Roger Ebert was always a wonderful source for his writing, even if I don’t agree with all of his verdicts. His conclusion in a four star Chicago Sun-Times review for this film’s power in interesting different audiences was rather moving:
I still would have testified it was too highbrow for kids, though, because as a kid it would have been too highbrow for me. […] I took along three kids who hadn’t been told they didn’t like ballet and therefore didn’t know that they were supposed to have a bad time.
Ebert also complains about the film’s limited distribution outside of affluent, middle-class theaters, concluding:
It could be that the kids of the [Chicago] urban core (black and white) could use a little whimsical fantasy once in a while, wouldn’t you think? I mean, a kid’s a kid, right?

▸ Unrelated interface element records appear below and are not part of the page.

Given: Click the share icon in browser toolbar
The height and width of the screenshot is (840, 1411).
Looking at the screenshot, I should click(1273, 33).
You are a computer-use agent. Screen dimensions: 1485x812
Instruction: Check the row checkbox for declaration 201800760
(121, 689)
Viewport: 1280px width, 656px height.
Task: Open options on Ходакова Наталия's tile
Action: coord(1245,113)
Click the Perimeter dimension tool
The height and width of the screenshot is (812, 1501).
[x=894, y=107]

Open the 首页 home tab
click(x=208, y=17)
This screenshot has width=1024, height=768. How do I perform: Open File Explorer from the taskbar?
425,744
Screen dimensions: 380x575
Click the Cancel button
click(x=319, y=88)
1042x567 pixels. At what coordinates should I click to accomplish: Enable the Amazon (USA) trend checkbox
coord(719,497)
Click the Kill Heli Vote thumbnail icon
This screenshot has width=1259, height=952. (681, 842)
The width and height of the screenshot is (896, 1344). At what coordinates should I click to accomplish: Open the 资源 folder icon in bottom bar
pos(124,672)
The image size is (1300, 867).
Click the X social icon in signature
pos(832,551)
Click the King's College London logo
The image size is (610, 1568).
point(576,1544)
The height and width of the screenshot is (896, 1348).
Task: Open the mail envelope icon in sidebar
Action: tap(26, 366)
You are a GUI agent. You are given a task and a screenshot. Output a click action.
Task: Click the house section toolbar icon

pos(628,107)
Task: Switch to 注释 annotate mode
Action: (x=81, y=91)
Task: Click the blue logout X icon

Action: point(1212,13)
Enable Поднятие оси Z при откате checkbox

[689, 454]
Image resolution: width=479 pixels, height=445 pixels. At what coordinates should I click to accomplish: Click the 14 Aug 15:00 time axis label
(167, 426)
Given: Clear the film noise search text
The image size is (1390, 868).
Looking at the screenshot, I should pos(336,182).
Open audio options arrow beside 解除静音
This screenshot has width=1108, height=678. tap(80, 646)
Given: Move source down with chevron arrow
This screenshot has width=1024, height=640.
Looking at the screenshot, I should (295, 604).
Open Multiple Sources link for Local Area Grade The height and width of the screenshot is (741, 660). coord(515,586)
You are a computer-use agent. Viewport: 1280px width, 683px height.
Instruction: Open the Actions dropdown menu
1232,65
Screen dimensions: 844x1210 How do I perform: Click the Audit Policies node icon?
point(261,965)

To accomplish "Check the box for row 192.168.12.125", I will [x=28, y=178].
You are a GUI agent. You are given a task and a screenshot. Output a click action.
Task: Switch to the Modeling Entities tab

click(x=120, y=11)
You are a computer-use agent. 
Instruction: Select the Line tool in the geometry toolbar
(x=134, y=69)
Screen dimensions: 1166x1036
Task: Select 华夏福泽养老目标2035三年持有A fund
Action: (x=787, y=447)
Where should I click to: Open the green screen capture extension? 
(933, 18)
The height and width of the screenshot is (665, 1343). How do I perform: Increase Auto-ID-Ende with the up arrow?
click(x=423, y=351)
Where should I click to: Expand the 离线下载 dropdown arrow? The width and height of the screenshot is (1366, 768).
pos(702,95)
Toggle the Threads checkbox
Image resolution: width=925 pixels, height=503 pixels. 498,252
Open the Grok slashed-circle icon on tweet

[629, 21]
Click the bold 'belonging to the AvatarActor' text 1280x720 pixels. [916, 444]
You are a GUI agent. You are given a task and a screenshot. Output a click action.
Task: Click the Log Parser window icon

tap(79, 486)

EMI produced quite a few children’s films around the same time as Tales of Beatrix Potter, including The Railway Children (1970), Mr. Forbush and the Penguins (1971) and Swallows and Amazons (1974). The Go-Between, certified AA on release (14 or over), deals with more mature themes around innocence, the loss of childhood and memory, but was partially shot in my hometown of Norwich! EMI themselves have many Criterion connections, being headed by Bryan Forbes (The League of Gentlemen, Seance on a Wet Afternoon). EMI worked on titles that were released on laserdisc (Close Encounters of the Third Kind), unreleased on laserdisc (The Elephant Man), with an additional DVD title, Monty Python’s Life of Brian, that would have been funded by EMI before the film helped form George Harrison’s HandMade Films. Originally a part of the record label, for a year, EMI’s library was owned by the Cannon Group before now being under StudioCanal in the UK. An additional Criterion connection can be found in Maggie Unsworth, who worked in the role of Continuity, worked on the films of David Lean, Powell & Pressburger; The Browning Version (1951) and The Ruling Class (1972), and was the wife of cinematographer Geoffrey Unsworth (A Night to Remember, 2001: A Space Odyssey, Tess).
Other adaptations
The short story of The Tale of Squirrel Nutkin (1903) has some differences – the elision of time, omitting the 6 days of returning to Owl Island with mice (!), a mole, minnows, beetles, honey and an egg; it uses no dialogue but does uses nursery rhymes – Humpty Dumpty and Arthur O’Bower. However, Humpty Dumpty is an older version of the rhyme published by scholar James Orchard Halliwell-Phillips, before the modern version of the rhyme became more popular.
Another filmed version of her work was the ITV/Thames Christmas special The Tailor of Gloucester (1989).
I don’t remember if I ever went to the Lake District’s World of Beatrix Potter, although I probably did, I have a very distinct memory of going to the Wind in the Willows experience in Derbyshire in 2003 (its last year of operation) – run by the same people as World of Beatrix Potter!